Experience ( $E$ ): The data or interactions the system uses to learn (e.g., labeled image datasets, history of past games).

Example: Spam Filtering

Task ( $T$ ): Classify emails as "Spam" or "Not Spam."
Performance ( $P$ ): Percentage of emails correctly classified.
Experience ( $E$ ): A database of emails labeled by humans.

2. Components of a Learning System

Designing a learning system requires distinct functional modules that interact to convert raw data into a refined hypothesis.

Key Functional Components

The Critic (Evaluator): Compares the output of the learner against the ground truth or a performance standard. It produces an error signal or reward.
The Learner (Performance Element): The core algorithm that estimates the target function. It takes feedback from the critic to adjust internal parameters.
The Generalizer (Hypothesis Generator): Takes specific training examples and outputs a hypothesis that covers unseen cases.
The Experiment Generator: (In active learning) Decides what new example the system should investigate next to maximize learning.
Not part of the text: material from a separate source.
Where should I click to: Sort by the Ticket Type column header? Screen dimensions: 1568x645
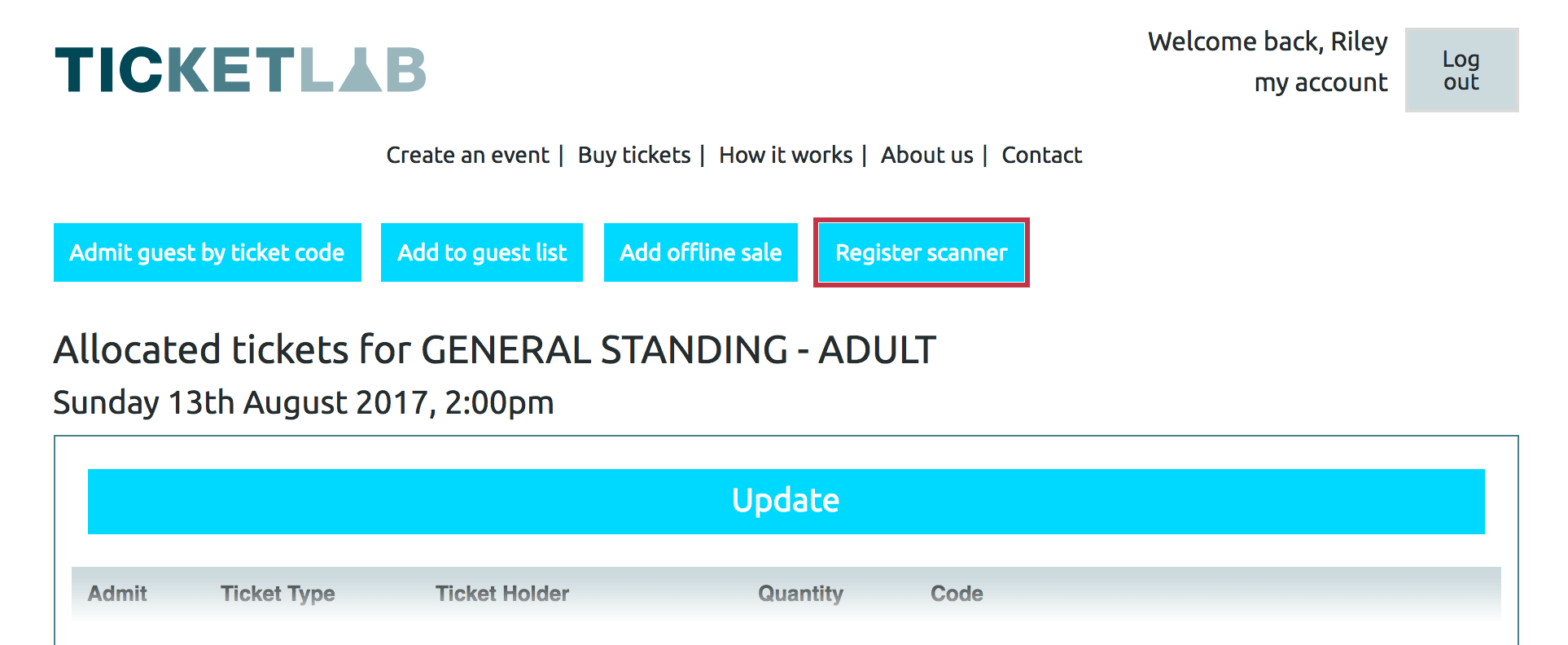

A detailed block diagram illustrating the functional design of a Machine Learning System. Central bo... — AI-generated image — may contain inaccuracies

3. Statistical Learning Framework

Statistical Learning Theory (SLT) provides the mathematical foundation for analyzing machine learning algorithms. It formalizes the problem of inference from data.

Formal Definitions

Input Space ( $\mathcal{X}$ ): The set of all possible inputs (feature vectors).
Output Space ( $\mathcal{Y}$ ): The set of all possible outputs (labels).
Unknown Distribution ( $\mathcal{D}$ ): A fixed but unknown probability distribution over $\mathcal{X} \times \mathcal{Y}$ . We assume data is generated i.i.d (independent and identically distributed) from $\mathcal{D}$ .
Target Function ( $f$ ): The ideal function $f: \mathcal{X} \rightarrow \mathcal{Y}$ that we want to approximate.
Hypothesis Space ( $\mathcal{H}$ ): The set of all functions the algorithm can select from (e.g., the set of all linear classifiers).
Loss Function ( $\ell$ ): A function $\ell(y, \hat{y})$ that measures the penalty for predicting $\hat{y}$ when the true label is $y$ .

The Goal

The goal is to find a hypothesis $h \in \mathcal{H}$ that minimizes the Risk (Expected Error) over the unknown distribution:
$R(h) = \mathbb{E}_{(x,y) \sim \mathcal{D}} [\ell(y, h(x))]$

4. Empirical Risk Minimization (ERM)

Since we do not know the distribution $\mathcal{D}$ , we cannot calculate the true risk $R(h)$ . Instead, we rely on the training data.

Empirical Risk

Given a training set $S = \{(x_1, y_1), ..., (x_m, y_m)\}$ , the empirical risk is the average error on this specific sample:
$\hat{R}_S(h) = \frac{1}{m} \sum_{i=1}^{m} \ell(y_i, h(x_i))$

The ERM Principle

The principle of ERM states that the learning algorithm should choose the hypothesis $\hat{h}$ that minimizes the empirical risk:
$\hat{h} = \arg\min_{h \in \mathcal{H}} \hat{R}_S(h)$

Overfitting and Generalization

Minimizing empirical risk blindly can lead to overfitting. A model might memorize the noise in the training set ( $\hat{R}_S(h) \approx 0$ ) but fail on new data ( $R(h)$ is high). This difference is the Generalization Gap.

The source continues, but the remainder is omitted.